乌海市有个监狱,事业和监狱劳动服务公司合办个空压机配件厂。监狱犯人免费做活不要钱,配件厂还可以享受税费减免,事业觉得可行,就把钱一股脑拿出来投资。
事业想的美好,监狱犯人根本不听他,也是故意搞坏,必须监狱管教等才镇得住。这些监狱管理人员真会玩事业,需要请吃喝连带送钱送物才可以,还不时撺掇犯人捣蛋来获取吃喝、钱物。事业原本寻思不给工人工资,却掏高工资。产品不好卖,配件被几个大厂拖欠很多钱款。事业赔了不少。
事业看不是个事儿,想变卖走人,人家监狱不让动:我们监狱的公司,哪能由你折腾。事业吃过他们很多苦和亏,学的聪明,也不敢造次,只是,缩小很多,也开始雇佣社会人员来小生产。
三慧也只是气病,来这里好很多,整天不闲着,在厂里干活,她还做梦:能做大做强,东山再起。
一个女警进入事业视野。她看不惯同事这样折腾事业,说了同情的话,也帮着管教犯人,也帮着协调监狱领导和事业的关系。事业很是感激,也就时常送东西并说好话。
女警离婚,单身一人。感情孤寂无靠,事业心存感恩言谈举止很浓情厚意。他们不知不觉走在一起。
女警怀孕,事业劝不住,生下一个儿子,俩个人也决心走一起。
这边,三慧不是不知道,她已经习惯事业的胡作非为,也只关心自己一双儿女的成长。只想赚钱,给他们以后做准备。她没想到他们要结婚,还明目张胆找她说明。
三慧心平气和对事业说:“我让你一次又一次,不是爱你,只是觉得孩子还小,怕接受不了。你干多少缺德事,都在我背后,我权当没看见,没听到。你这次铁了心,我知道你了,我不耽搁你的事,也不挡你的道。孩子我带,你也不用担心,我分走你一分钱,我三慧能活下去……”
三慧找了一个地方,还在乌海市郊区的一个煤矿区。她带着孩子和她的衣物,消失在公众视线。

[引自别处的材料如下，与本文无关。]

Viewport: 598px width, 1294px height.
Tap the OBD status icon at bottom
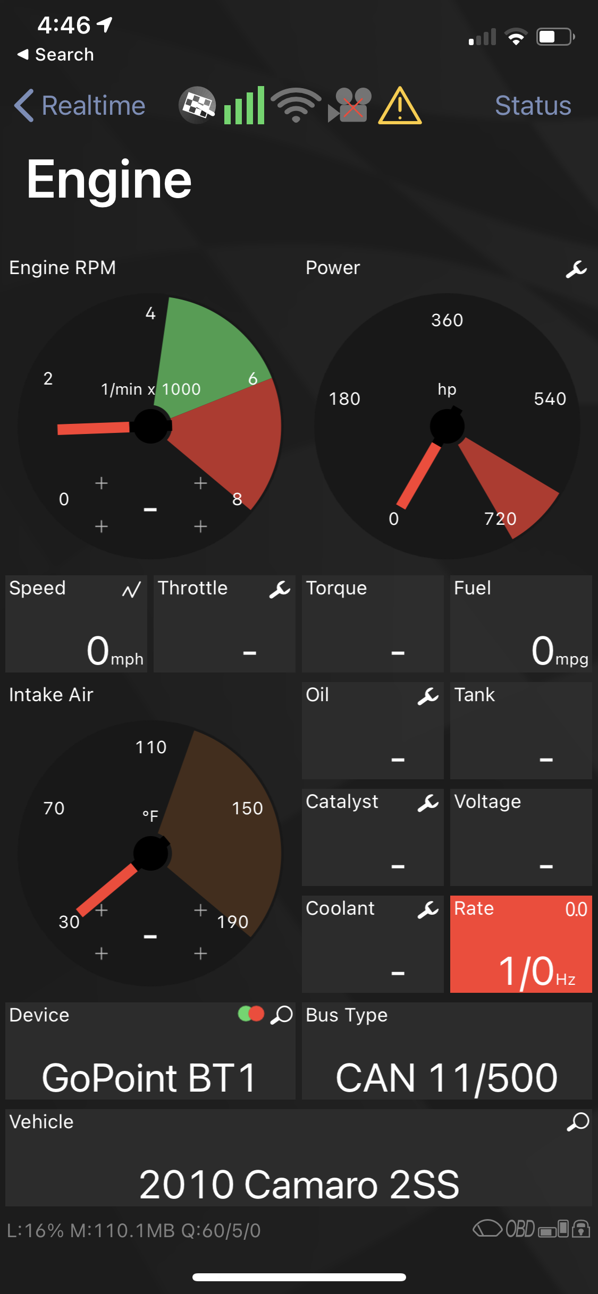pos(520,1229)
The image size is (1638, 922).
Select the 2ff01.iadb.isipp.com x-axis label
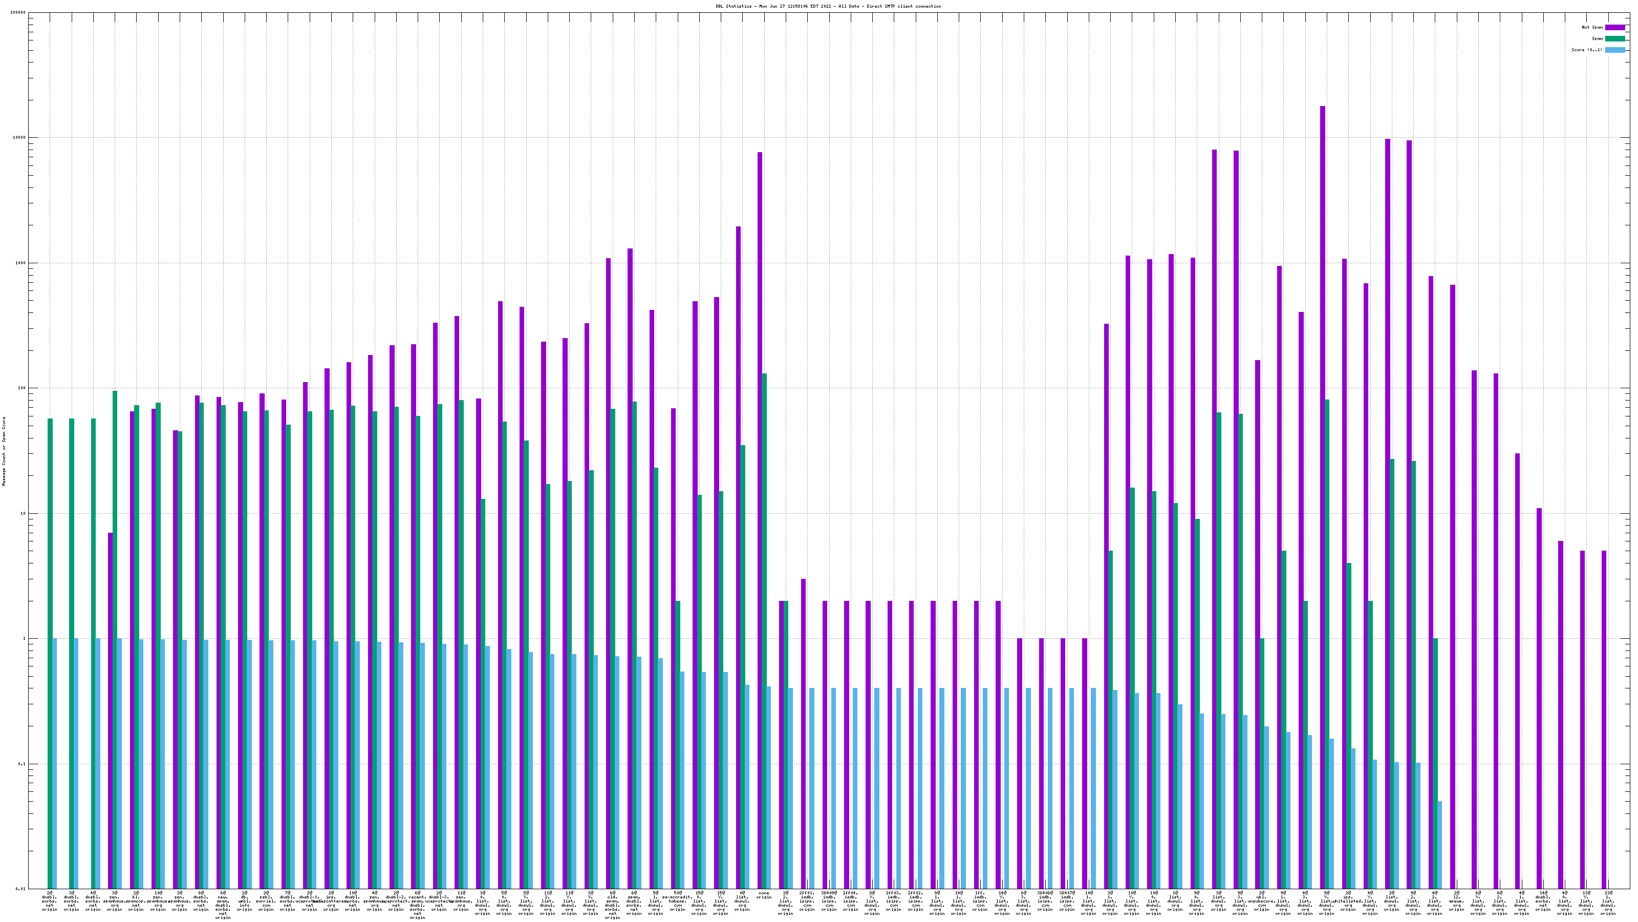tap(807, 901)
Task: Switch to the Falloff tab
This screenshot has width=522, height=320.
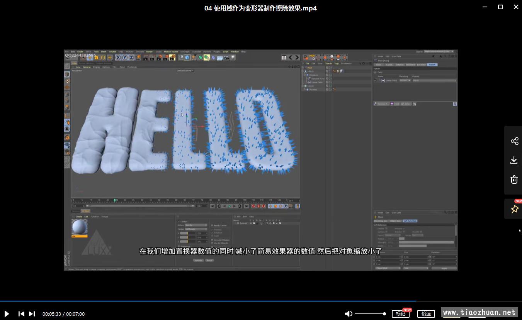Action: tap(432, 64)
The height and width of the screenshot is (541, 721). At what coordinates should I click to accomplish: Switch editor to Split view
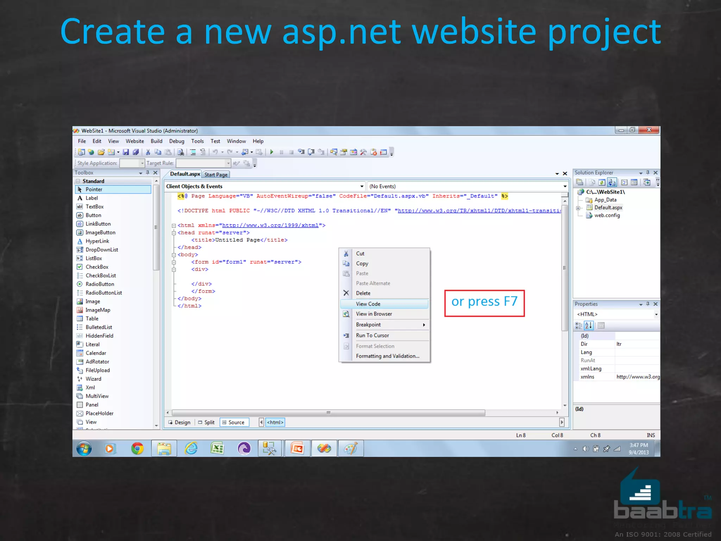[206, 422]
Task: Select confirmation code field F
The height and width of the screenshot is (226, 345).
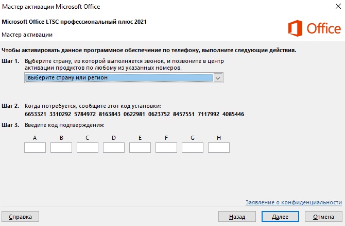Action: 166,148
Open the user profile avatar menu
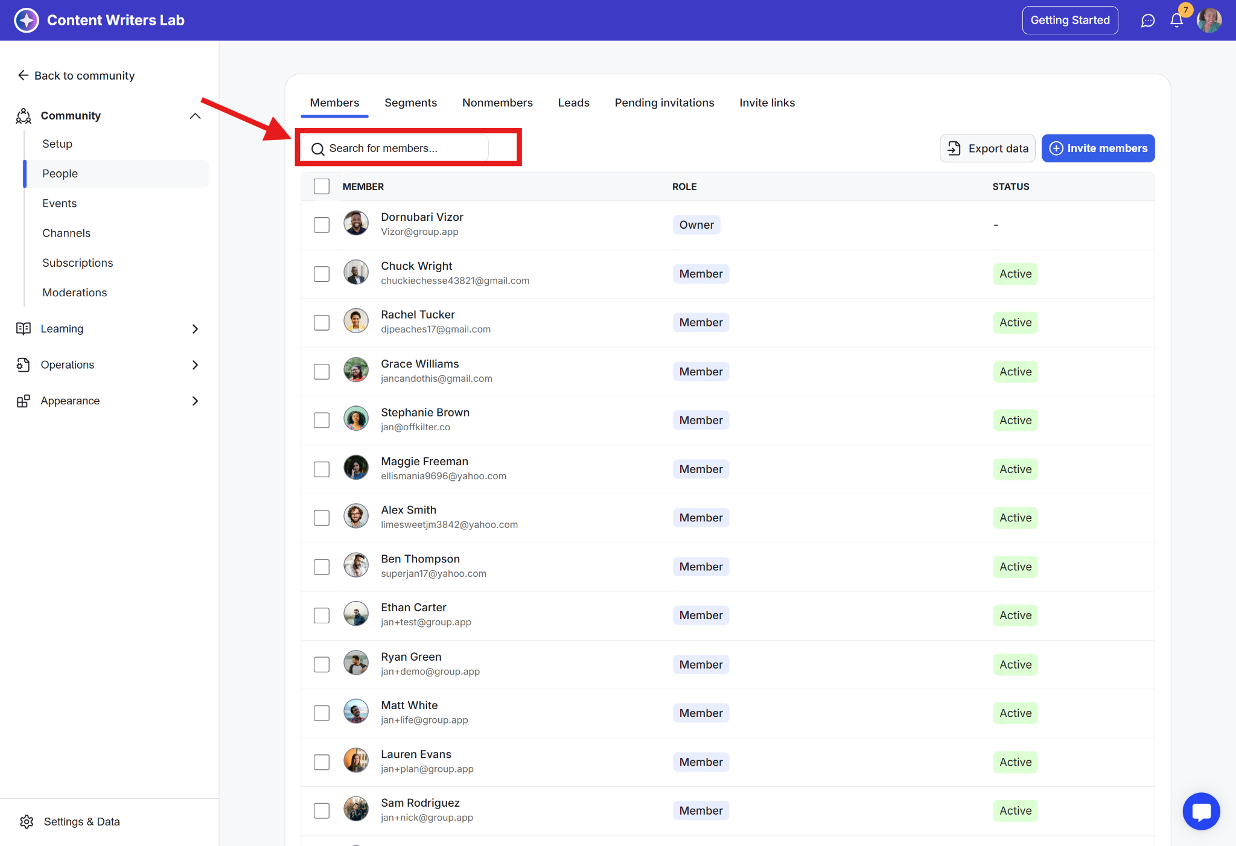1236x846 pixels. pos(1209,21)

安顿好这些,三慧偷偷带儿女去娘家父亲坟头哭,这时,娘家哥也入土为安,俩个坟挨着。
三慧的娘侄因矿山形式不好,都关停回家。一个邻居见他家坟头哭坟。问他:“今天你爷几周年,还是你伯几期?我见你家亲戚上坟?”弟兄几个很诧异:“没有啊,你看错了。”弟兄几个忙上坟头看,已经空无一人,只有祭品还在。几个寻思是哪个姑来上坟,都没想到这点。
三慧找一个私人煤矿,要给人家照看空压机。那个老板不信三慧的本事:“空压机,我们都发不着火,常常水干,更换滤芯等小件都需要请人家师傅,一次停车,下面要出人命……”三慧说:“老板,你找照看空压机师傅是三个,那俩个一月两千元,这个才八百,说是给他俩帮闲。我现在开空压机,请俩个师傅看看……”老板和俩个师傅都来看三慧。三慧娴熟起动空压机,把气压调好……”
三慧看空压机没有一个月,老板给她工资改作三千,她不仅会照看空压机,还会大修。都能把空压机拆成一片子零件,再一件件组装。好几个煤矿都来挖人。还是三慧看着情分上,答应他,留在这里。